WHAT IS ASKED —
Copy out the records below, swapping each "homepage" for "home page" and leaving everything else as it is. Omit the pictures.

+ + + +

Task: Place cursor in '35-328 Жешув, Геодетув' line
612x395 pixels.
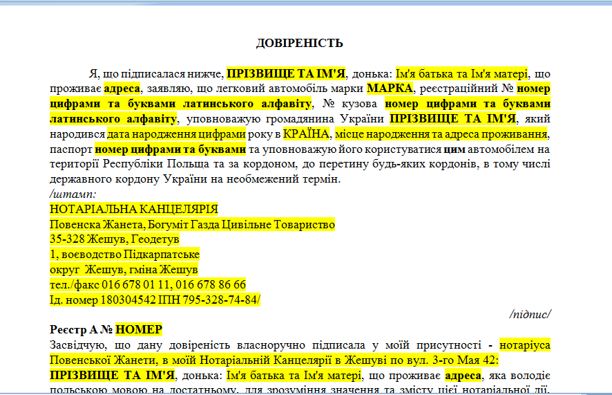Action: pyautogui.click(x=114, y=239)
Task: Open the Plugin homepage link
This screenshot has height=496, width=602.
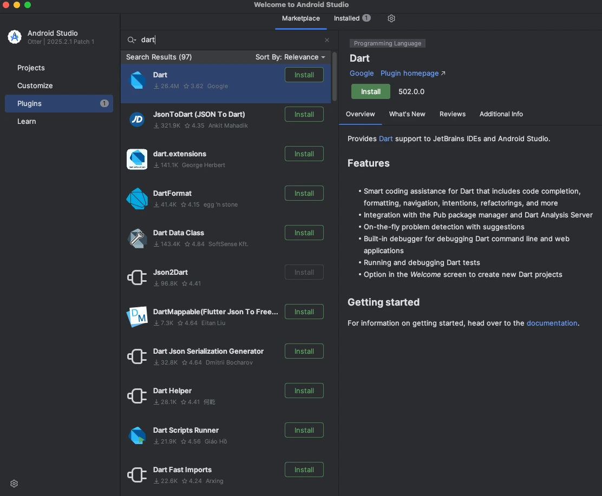Action: (x=409, y=73)
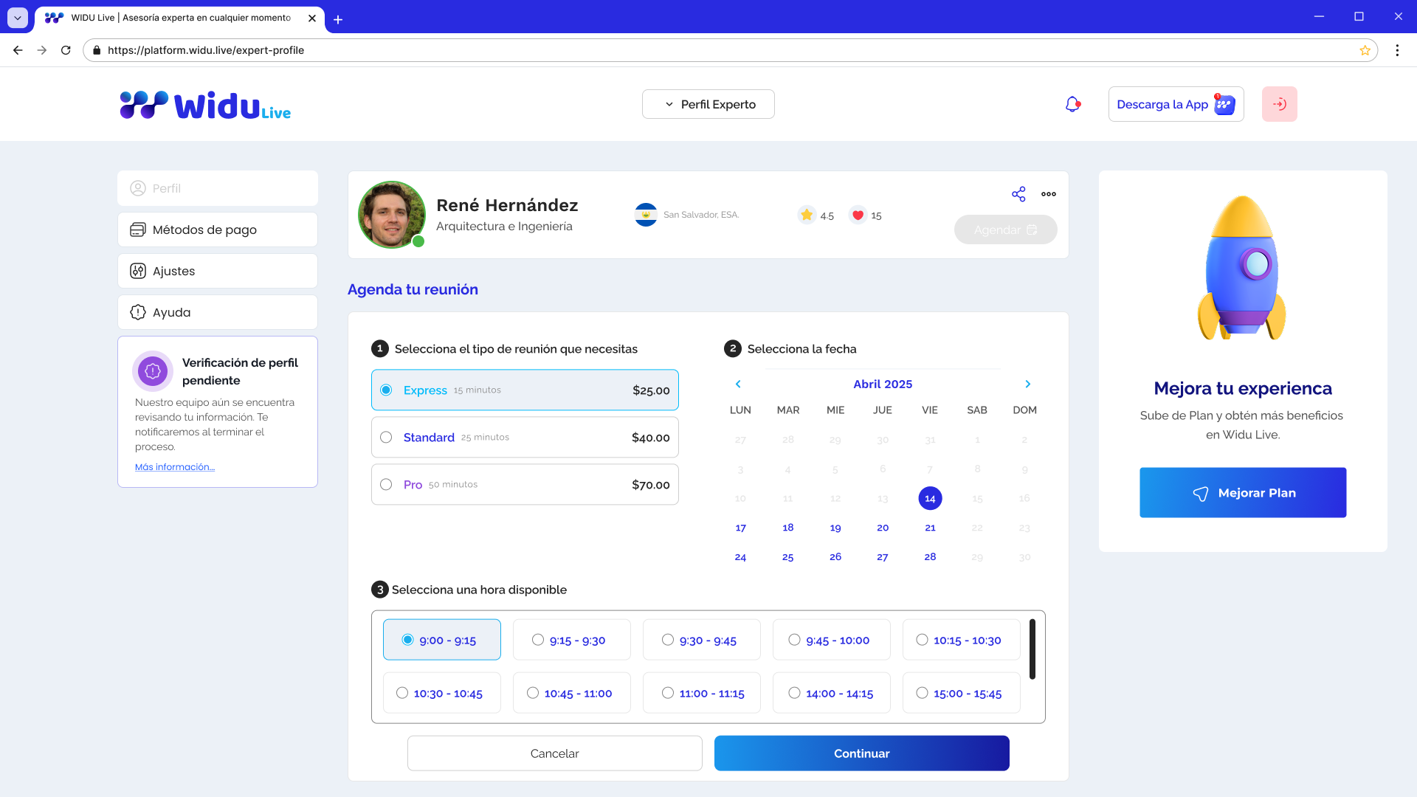Screen dimensions: 1417x797
Task: Click the heart favorites icon
Action: (858, 215)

+ + + +

PROBLEM SOLUTION —
Task: Place cursor in '35-328 Жешув, Геодетув' line
612x395 pixels.
Action: pyautogui.click(x=114, y=239)
Task: Open the Plugin home page link
This screenshot has height=496, width=602.
Action: (x=409, y=73)
Screen dimensions: 1417x797
Task: Click the heart favorites icon
Action: (858, 215)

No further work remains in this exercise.